*** Data shown ***
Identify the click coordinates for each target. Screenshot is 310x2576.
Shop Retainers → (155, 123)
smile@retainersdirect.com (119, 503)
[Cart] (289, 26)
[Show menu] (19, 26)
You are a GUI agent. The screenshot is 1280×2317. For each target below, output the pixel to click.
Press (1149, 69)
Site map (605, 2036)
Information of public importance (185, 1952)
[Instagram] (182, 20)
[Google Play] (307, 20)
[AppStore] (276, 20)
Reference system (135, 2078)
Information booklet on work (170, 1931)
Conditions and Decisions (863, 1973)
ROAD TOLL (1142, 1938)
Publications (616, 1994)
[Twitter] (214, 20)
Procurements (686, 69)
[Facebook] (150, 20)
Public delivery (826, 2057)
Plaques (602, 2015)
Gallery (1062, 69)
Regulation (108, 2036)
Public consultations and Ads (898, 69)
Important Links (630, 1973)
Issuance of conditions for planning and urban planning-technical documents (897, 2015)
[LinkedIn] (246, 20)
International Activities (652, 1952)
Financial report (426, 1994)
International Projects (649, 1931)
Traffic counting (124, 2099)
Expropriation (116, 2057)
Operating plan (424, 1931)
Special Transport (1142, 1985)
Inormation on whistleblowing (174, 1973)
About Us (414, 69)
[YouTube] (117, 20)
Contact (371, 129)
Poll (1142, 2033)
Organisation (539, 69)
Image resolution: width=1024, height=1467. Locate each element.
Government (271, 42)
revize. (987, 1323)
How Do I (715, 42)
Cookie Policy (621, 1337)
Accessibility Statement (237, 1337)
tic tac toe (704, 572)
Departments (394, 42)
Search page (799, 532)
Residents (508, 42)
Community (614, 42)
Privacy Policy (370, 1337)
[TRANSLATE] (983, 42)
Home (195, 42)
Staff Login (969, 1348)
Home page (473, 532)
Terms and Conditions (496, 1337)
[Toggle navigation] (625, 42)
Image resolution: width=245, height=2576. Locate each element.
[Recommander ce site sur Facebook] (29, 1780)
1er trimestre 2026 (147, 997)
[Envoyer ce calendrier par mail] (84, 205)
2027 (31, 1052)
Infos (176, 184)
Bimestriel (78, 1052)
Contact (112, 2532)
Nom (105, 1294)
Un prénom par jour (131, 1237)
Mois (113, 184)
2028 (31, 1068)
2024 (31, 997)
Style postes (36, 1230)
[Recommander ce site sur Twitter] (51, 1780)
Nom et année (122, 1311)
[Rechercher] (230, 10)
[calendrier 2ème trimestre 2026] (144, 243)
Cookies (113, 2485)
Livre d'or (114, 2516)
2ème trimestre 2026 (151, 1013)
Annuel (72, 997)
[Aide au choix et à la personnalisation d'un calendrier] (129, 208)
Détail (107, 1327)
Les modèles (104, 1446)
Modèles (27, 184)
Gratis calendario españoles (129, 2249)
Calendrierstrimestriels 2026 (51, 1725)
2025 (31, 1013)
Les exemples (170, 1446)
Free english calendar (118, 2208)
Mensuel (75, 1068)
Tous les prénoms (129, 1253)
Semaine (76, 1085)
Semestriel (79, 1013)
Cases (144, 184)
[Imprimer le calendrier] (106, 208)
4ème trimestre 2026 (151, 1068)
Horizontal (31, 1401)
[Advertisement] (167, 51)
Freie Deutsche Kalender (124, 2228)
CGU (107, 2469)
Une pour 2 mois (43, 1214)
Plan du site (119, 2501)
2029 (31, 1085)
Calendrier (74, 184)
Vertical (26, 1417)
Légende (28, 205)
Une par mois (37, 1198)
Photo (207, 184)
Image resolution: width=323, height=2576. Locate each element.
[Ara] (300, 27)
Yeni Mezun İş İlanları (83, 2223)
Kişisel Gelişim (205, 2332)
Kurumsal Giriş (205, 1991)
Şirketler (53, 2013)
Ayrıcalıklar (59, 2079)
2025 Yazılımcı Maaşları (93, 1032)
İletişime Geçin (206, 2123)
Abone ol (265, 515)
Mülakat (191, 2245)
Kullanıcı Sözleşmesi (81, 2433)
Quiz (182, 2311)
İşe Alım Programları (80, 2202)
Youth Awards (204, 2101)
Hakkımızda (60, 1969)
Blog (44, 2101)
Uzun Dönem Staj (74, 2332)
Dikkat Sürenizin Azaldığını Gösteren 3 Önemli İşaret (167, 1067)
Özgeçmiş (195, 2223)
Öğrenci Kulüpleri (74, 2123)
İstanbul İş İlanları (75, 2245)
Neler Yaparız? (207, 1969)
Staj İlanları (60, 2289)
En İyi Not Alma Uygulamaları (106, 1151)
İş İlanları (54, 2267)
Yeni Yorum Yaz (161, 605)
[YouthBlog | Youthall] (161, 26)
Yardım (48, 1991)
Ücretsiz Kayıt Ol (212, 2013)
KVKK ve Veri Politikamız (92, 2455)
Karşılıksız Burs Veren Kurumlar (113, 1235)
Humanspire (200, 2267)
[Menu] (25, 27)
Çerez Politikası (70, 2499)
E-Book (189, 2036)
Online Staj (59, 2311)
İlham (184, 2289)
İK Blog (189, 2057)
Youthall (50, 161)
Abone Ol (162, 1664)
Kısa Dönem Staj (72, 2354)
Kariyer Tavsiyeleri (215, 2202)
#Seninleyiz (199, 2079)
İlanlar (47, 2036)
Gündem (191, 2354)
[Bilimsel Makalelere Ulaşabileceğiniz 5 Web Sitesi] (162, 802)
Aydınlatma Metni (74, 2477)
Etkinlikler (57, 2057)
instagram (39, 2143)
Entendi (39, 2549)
***
## Required action:
All entries are to be returned word for word.

## Completed task:
Identify the click coordinates for each target. Screenshot is 310x2576.
Shop Retainers → (155, 123)
smile@retainersdirect.com (119, 503)
[Cart] (289, 26)
[Show menu] (19, 26)
You are a GUI agent. The screenshot is 1280×2317. For each target below, output the pixel to click.
Press (1149, 69)
Site map (605, 2036)
Information of public importance (185, 1952)
[Instagram] (182, 20)
[Google Play] (307, 20)
[AppStore] (276, 20)
Reference system (135, 2078)
Information booklet on work (170, 1931)
Conditions and Decisions (863, 1973)
ROAD TOLL (1142, 1938)
Publications (616, 1994)
[Twitter] (214, 20)
Procurements (686, 69)
[Facebook] (150, 20)
Public delivery (826, 2057)
Plaques (602, 2015)
Gallery (1062, 69)
Regulation (108, 2036)
Public consultations and Ads (898, 69)
Important Links (630, 1973)
Issuance of conditions for planning and urban planning-technical documents (897, 2015)
[LinkedIn] (246, 20)
International Activities (652, 1952)
Financial report (426, 1994)
International Projects (649, 1931)
Traffic counting (124, 2099)
Expropriation (116, 2057)
Operating plan (424, 1931)
Special Transport (1142, 1985)
Inormation on whistleblowing (174, 1973)
About Us (414, 69)
[YouTube] (117, 20)
Contact (371, 129)
Poll (1142, 2033)
Organisation (539, 69)
Image resolution: width=1024, height=1467. Locate each element.
Government (271, 42)
revize. (987, 1323)
How Do I (715, 42)
Cookie Policy (621, 1337)
Accessibility Statement (237, 1337)
tic tac toe (704, 572)
Departments (394, 42)
Search page (799, 532)
Residents (508, 42)
Community (614, 42)
Privacy Policy (370, 1337)
[TRANSLATE] (983, 42)
Home (195, 42)
Staff Login (969, 1348)
Home page (473, 532)
Terms and Conditions (496, 1337)
[Toggle navigation] (625, 42)
Image resolution: width=245, height=2576. Locate each element.
[Recommander ce site sur Facebook] (29, 1780)
1er trimestre 2026 (147, 997)
[Envoyer ce calendrier par mail] (84, 205)
2027 (31, 1052)
Infos (176, 184)
Bimestriel (78, 1052)
Contact (112, 2532)
Nom (105, 1294)
Un prénom par jour (131, 1237)
Mois (113, 184)
2028 (31, 1068)
2024 (31, 997)
Style postes (36, 1230)
[Recommander ce site sur Twitter] (51, 1780)
Nom et année (122, 1311)
[Rechercher] (230, 10)
[calendrier 2ème trimestre 2026] (144, 243)
Cookies (113, 2485)
Livre d'or (114, 2516)
2ème trimestre 2026 (151, 1013)
Annuel (72, 997)
[Aide au choix et à la personnalisation d'un calendrier] (129, 208)
Détail (107, 1327)
Les modèles (104, 1446)
Modèles (27, 184)
Gratis calendario españoles (129, 2249)
Calendrierstrimestriels 2026 (51, 1725)
2025 (31, 1013)
Les exemples (170, 1446)
Free english calendar (118, 2208)
Mensuel (75, 1068)
Tous les prénoms (129, 1253)
Semaine (76, 1085)
Semestriel (79, 1013)
Cases (144, 184)
[Imprimer le calendrier] (106, 208)
4ème trimestre 2026 (151, 1068)
Horizontal (31, 1401)
[Advertisement] (167, 51)
Freie Deutsche Kalender (124, 2228)
CGU (107, 2469)
Une pour 2 mois (43, 1214)
Plan du site (119, 2501)
2029 (31, 1085)
Calendrier (74, 184)
Vertical (26, 1417)
Légende (28, 205)
Une par mois (37, 1198)
Photo (207, 184)
Image resolution: width=323, height=2576. Locate each element.
[Ara] (300, 27)
Yeni Mezun İş İlanları (83, 2223)
Kişisel Gelişim (205, 2332)
Kurumsal Giriş (205, 1991)
Şirketler (53, 2013)
Ayrıcalıklar (59, 2079)
2025 Yazılımcı Maaşları (93, 1032)
İletişime Geçin (206, 2123)
Abone ol (265, 515)
Mülakat (191, 2245)
Kullanıcı Sözleşmesi (81, 2433)
Quiz (182, 2311)
İşe Alım Programları (80, 2202)
Youth Awards (204, 2101)
Hakkımızda (60, 1969)
Blog (44, 2101)
Uzun Dönem Staj (74, 2332)
Dikkat Sürenizin Azaldığını Gösteren 3 Önemli İşaret (167, 1067)
Özgeçmiş (195, 2223)
Öğrenci Kulüpleri (74, 2123)
İstanbul İş İlanları (75, 2245)
Neler Yaparız? (207, 1969)
Staj İlanları (60, 2289)
En İyi Not Alma Uygulamaları (106, 1151)
İş İlanları (54, 2267)
Yeni Yorum Yaz (161, 605)
[YouthBlog | Youthall] (161, 26)
Yardım (48, 1991)
Ücretsiz Kayıt Ol (212, 2013)
KVKK ve Veri Politikamız (92, 2455)
Karşılıksız Burs Veren Kurumlar (113, 1235)
Humanspire (200, 2267)
[Menu] (25, 27)
Çerez Politikası (70, 2499)
E-Book (189, 2036)
Online Staj (59, 2311)
İlham (184, 2289)
İK Blog (189, 2057)
Youthall (50, 161)
Abone Ol (162, 1664)
Kısa Dönem Staj (72, 2354)
Kariyer Tavsiyeleri (215, 2202)
#Seninleyiz (199, 2079)
İlanlar (47, 2036)
Gündem (191, 2354)
[Bilimsel Makalelere Ulaşabileceğiniz 5 Web Sitesi] (162, 802)
Aydınlatma Metni (74, 2477)
Etkinlikler (57, 2057)
instagram (39, 2143)
Entendi (39, 2549)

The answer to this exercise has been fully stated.